More women belong in the workplace

By Harrison Kelly

In light of recent sexual assault allegations against many prominent male businessmen like Harvey Weinstein, women are more frequently speaking up against gendered injustice. While men continue to make up the majority of employees in leadership roles in industries like finance and technology, women are making big leaps to change the system that has left them disadvantaged.

Diversity in the workplace is beneficial for all. (Flickr)

Evidence suggests that collaboration between diverse groups of people leads to prosperity and long term success, but men continue to disproportionately benefit from the outdated assumption that women aren’t as fit to serve leadership roles. For generations, men in top positions have been able to assault and harass women without facing repercussions.

Diversity in the workplace is undoubtedly beneficial for all. Author Warren Berger made a great point about diversity in his book, “A More Beautiful Question: The Power of Inquiry to Spark Breakthrough Ideas.”

“As you look for potential collaborators, aim for people with different backgrounds, cultural experiences, and skill sets that differ from your own: diversity fuels creativity,” Berger wrote.

Despite research supporting the importance of this concept, most company cultures do not promote an atmosphere for workplace diversity. In Silicon Valley, men still make up a disproportionate percentage of hierarchical roles. According to a New Yorker article, “women make up only a quarter of employees and 11 percent of executives in the [tech] industry.”  

By making it difficult for women to move up the corporate ladder, men are putting themselves at a disadvantage. Many women are just as qualified, yet they are not often given chances for promotion, equal pay or the chance to offer serious contributions. The few women who find themselves in positions of power are still not given the same treatment. In a recent survey of 200 senior-level women in Silicon Valley, 66 percent said that they were not included in important company events because of their gender. This type of discrimination is all too frequent, and needs to change.

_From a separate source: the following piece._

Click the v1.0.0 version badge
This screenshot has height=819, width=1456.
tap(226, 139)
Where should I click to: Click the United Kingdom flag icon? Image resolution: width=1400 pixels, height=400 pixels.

Kathryn Minshew, the founder of website The Muse, put it well when she said, “For so many years, it felt like talking about (gender discrimination in the workplace) was the kiss of death in your career. This summer was the first time I’ve ever seen consequences for bad behavior. And that is empowering.”

At tech companies, such as Uber and Tesla, women have begun to speak out on such misconduct. Uber’s former CEO Travis Kalanick, a Tesla and SpaceX board member named Steve Jurvetson and the former President of The New Republic, Hamilton Fish, are examples of powerful men being let go for their mistreatment of women. Skeptics are starting to see the repercussions of mistreating women and not giving them equal prospects of moving up the corporate ladder.

Hopefully, those against equal opportunity in the workplace will see that in giving women the right to be truly equal, it can lead to a better society for industry and society as a whole. Although there has been recent progress, there is still a lot more to be done. In 2018, I hope we see a serious shift in the attitudes of corporate culture.

Students share opinions around campus

“Should there be quotas for women in the workplace?”

Kristen Coleman, a freshman accounting major. (Emmy Liederman / Opinions Editor)

“There should be more diversity, but a quota should not lessen the chances of a deserving candidate.”

Samantha Stanford, a freshman psychology major. (Emmy Liederman / Opinions Editor)

“There shouldn’t be a mandate, but companies should acknowledge inequality in the workplace.”